Output word for word the lines from the one with "This screenshot has height=404, width=620." to the final line of the data, both ends included, but skip the pictures.

══ Input material ══

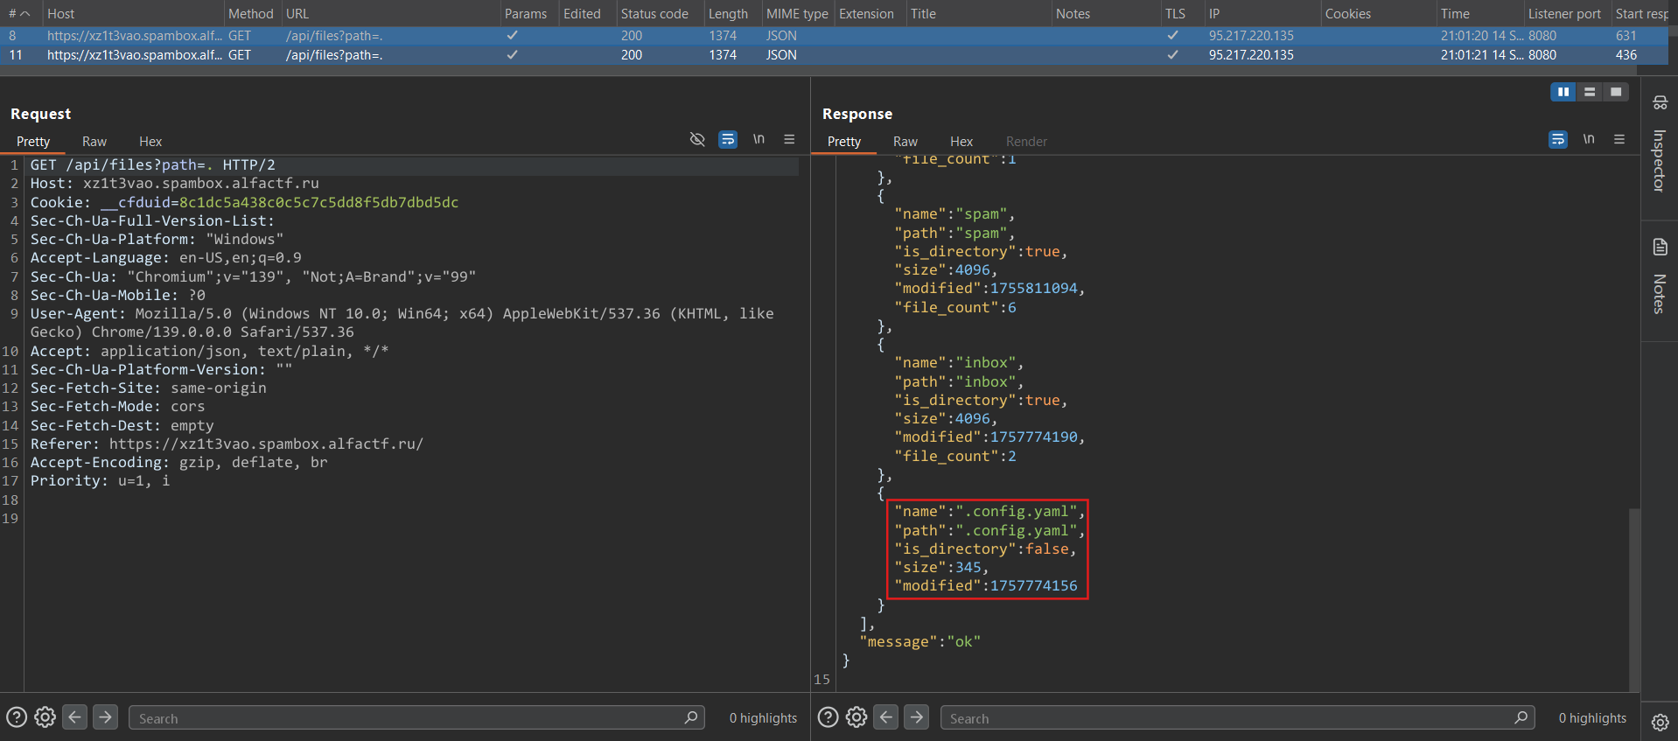Go to next match in request search
This screenshot has height=741, width=1678.
point(105,717)
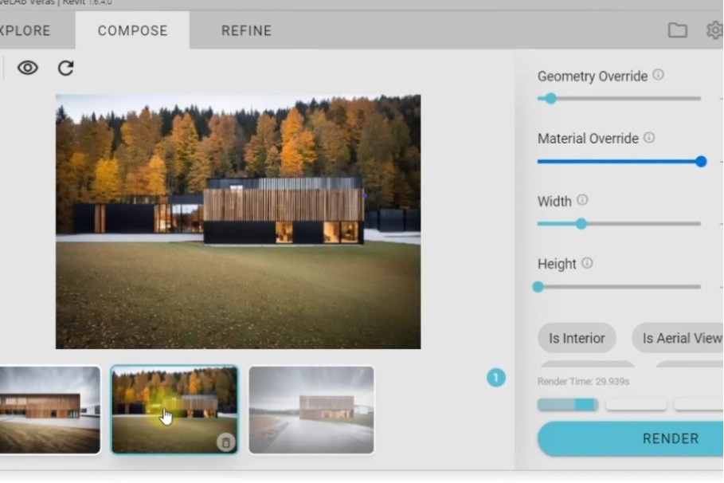Delete the selected autumn render thumbnail
724x483 pixels.
point(225,442)
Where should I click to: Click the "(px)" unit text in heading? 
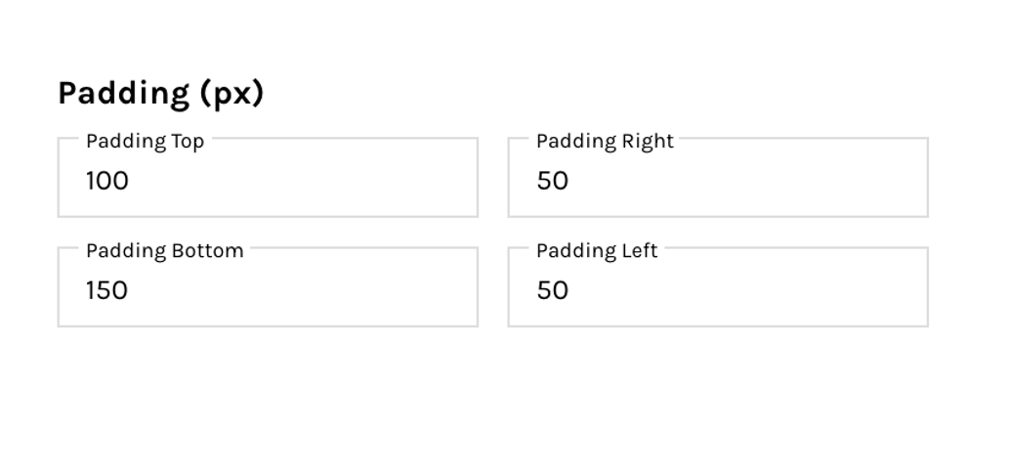231,94
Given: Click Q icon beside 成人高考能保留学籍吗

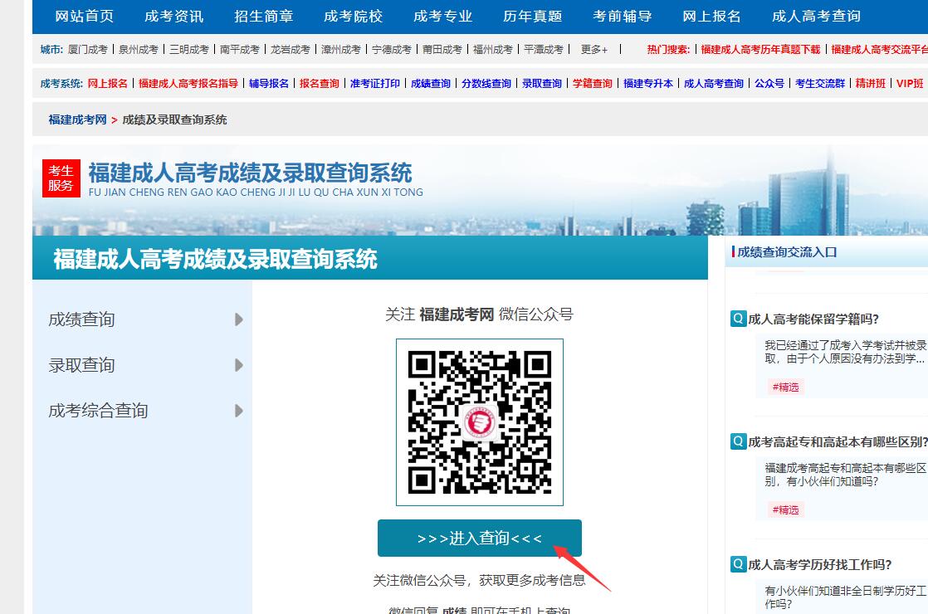Looking at the screenshot, I should tap(738, 319).
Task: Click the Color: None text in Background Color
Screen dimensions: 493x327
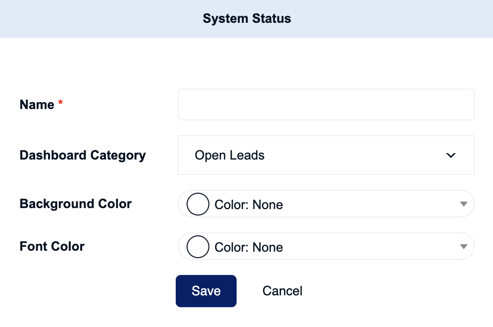Action: click(248, 205)
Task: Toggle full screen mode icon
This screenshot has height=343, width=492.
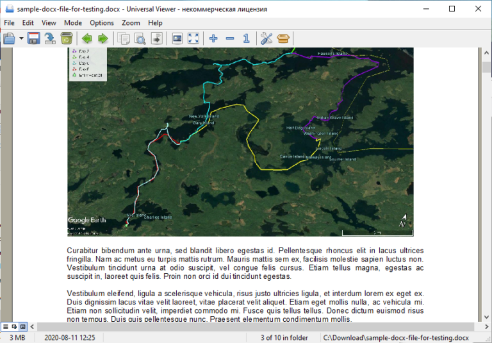Action: (x=193, y=38)
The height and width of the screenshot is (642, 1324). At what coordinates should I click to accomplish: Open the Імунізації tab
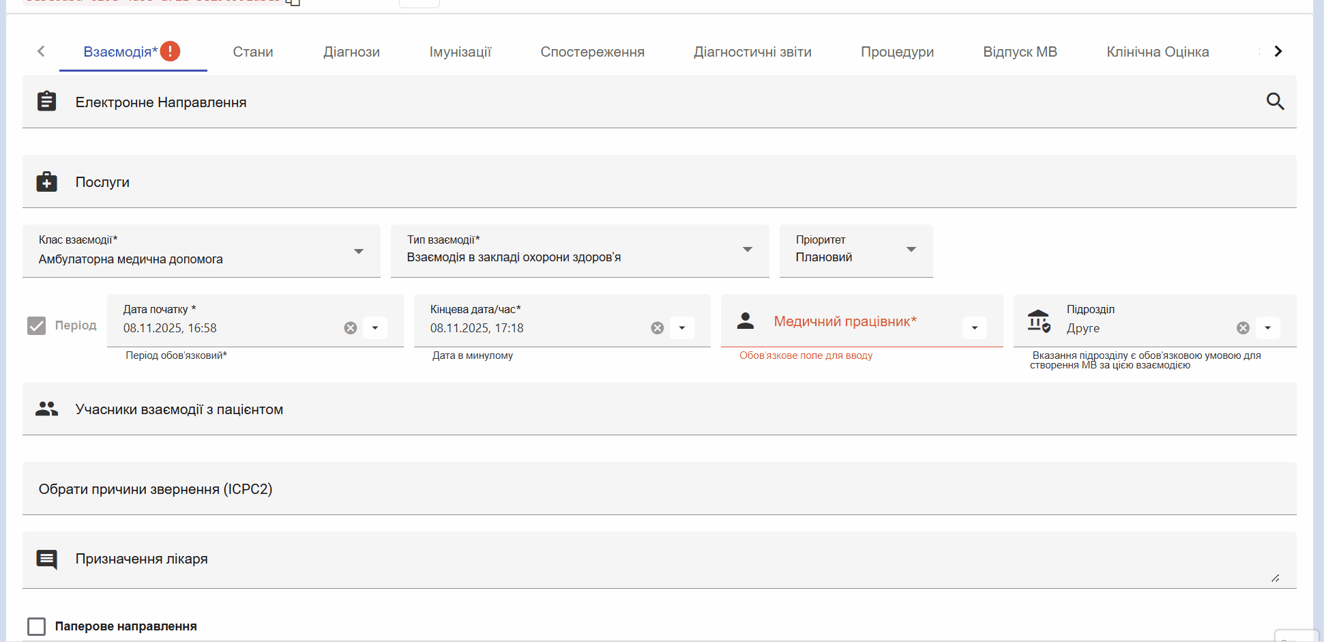click(460, 52)
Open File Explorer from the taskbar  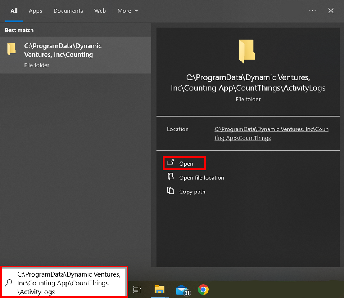pos(159,290)
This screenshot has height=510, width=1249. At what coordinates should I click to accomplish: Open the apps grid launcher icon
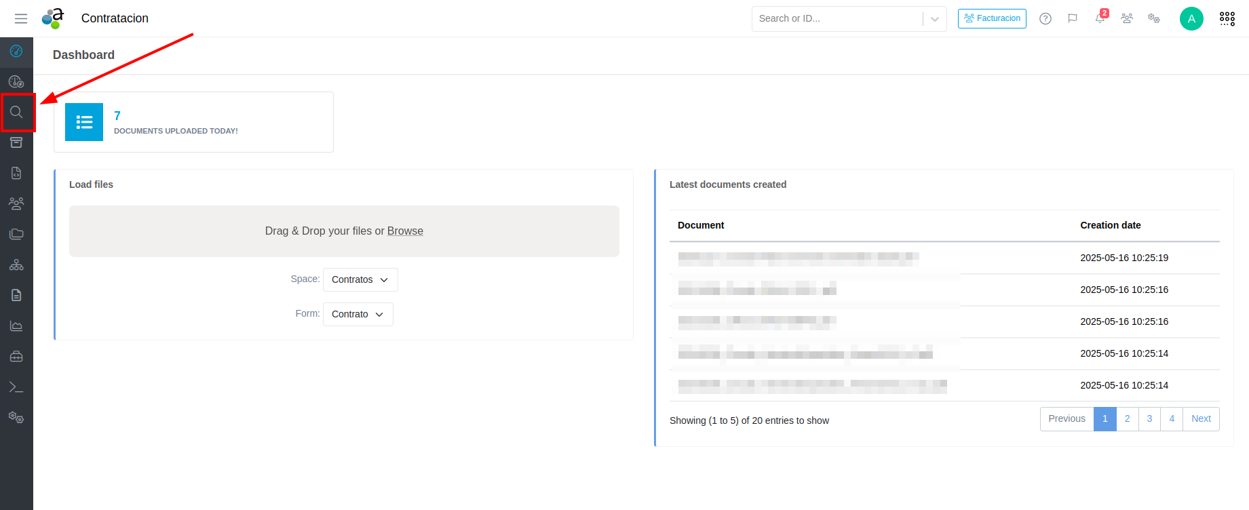pyautogui.click(x=1227, y=18)
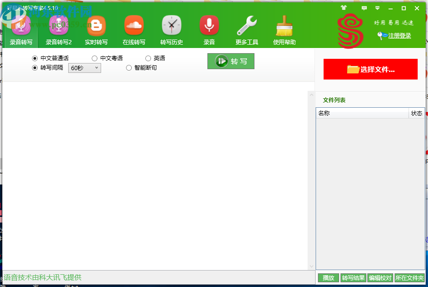Open 选择文件 to choose files
This screenshot has width=428, height=287.
point(370,69)
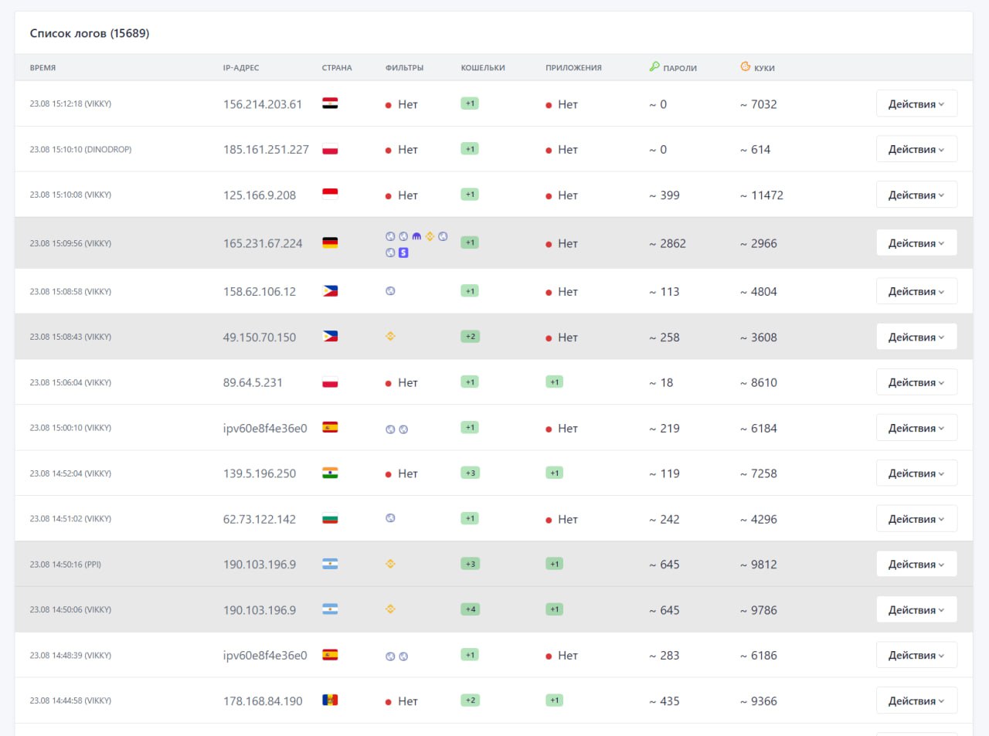Click the Moldova flag beside 178.168.84.190
Screen dimensions: 989x736
(x=330, y=700)
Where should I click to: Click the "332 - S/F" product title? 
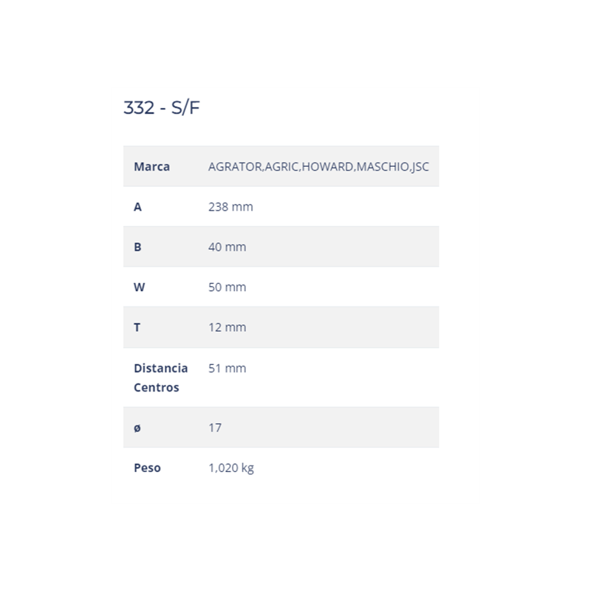[x=161, y=108]
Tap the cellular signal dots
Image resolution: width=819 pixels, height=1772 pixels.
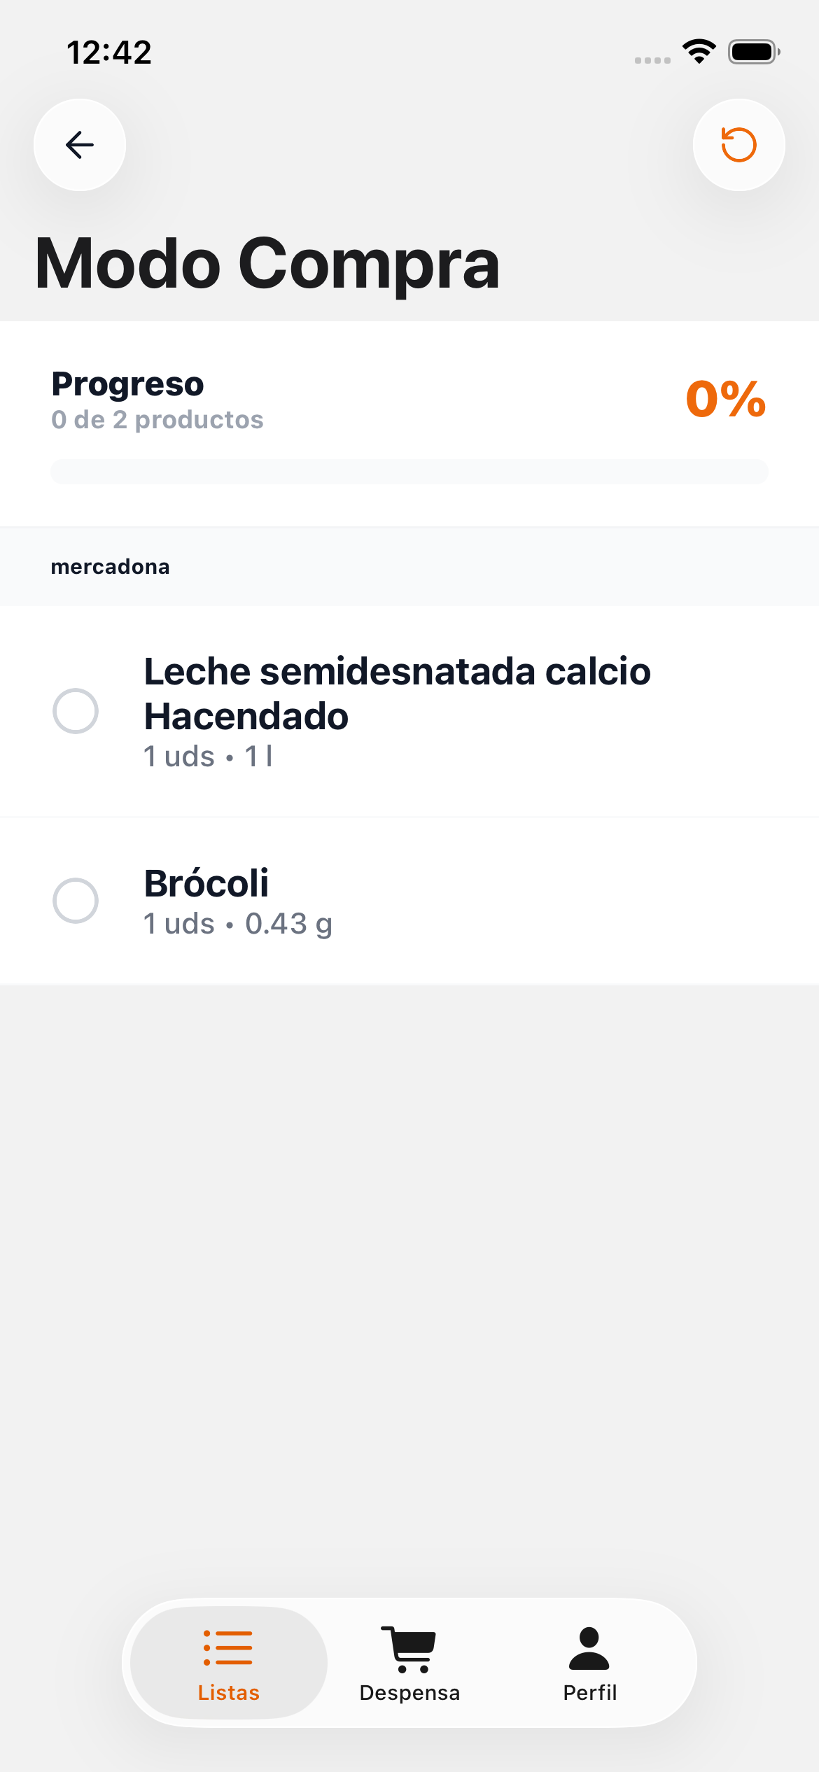pos(652,60)
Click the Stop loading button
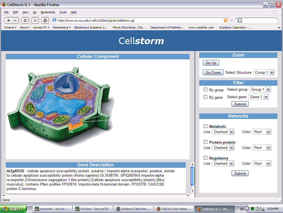 click(x=35, y=20)
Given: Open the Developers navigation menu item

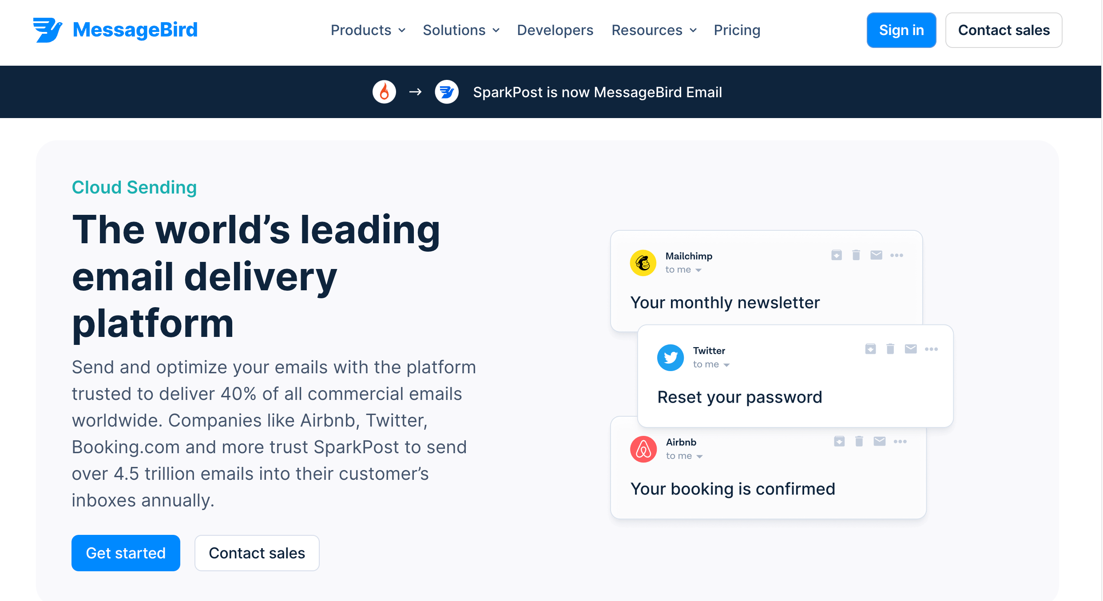Looking at the screenshot, I should pos(555,30).
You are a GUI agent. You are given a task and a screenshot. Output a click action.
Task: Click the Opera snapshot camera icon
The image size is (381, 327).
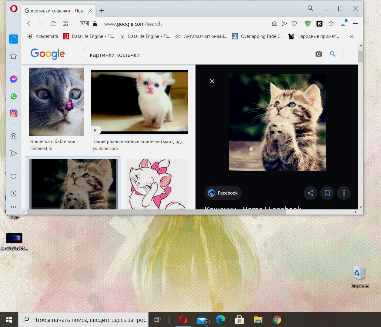point(274,24)
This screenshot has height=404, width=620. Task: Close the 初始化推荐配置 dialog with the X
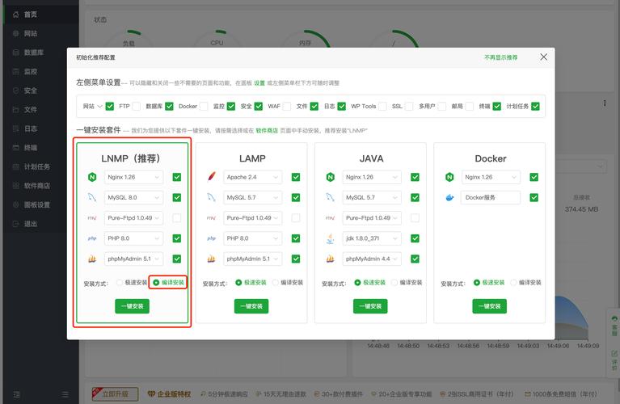click(x=543, y=57)
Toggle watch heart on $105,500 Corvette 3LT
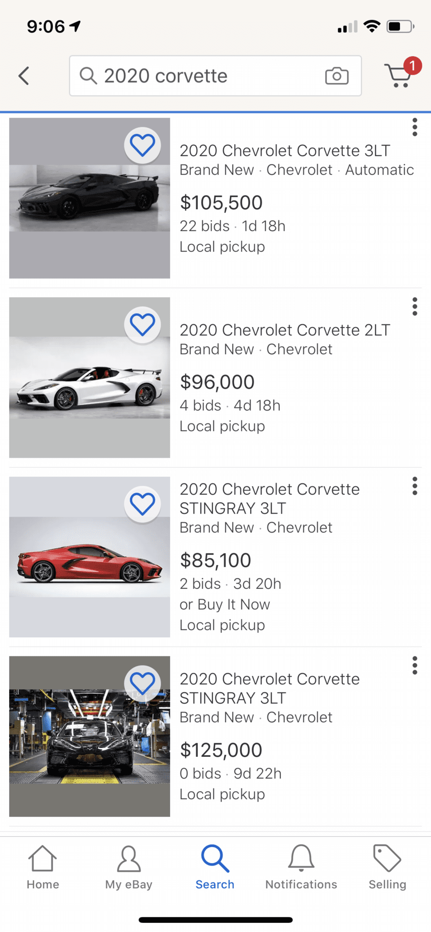431x932 pixels. click(x=142, y=145)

═══

Written answer:
This screenshot has height=404, width=620. Task: Close the 初始化推荐配置 dialog with the X
click(x=543, y=57)
Toggle watch heart on $105,500 Corvette 3LT
431x932 pixels. click(x=142, y=145)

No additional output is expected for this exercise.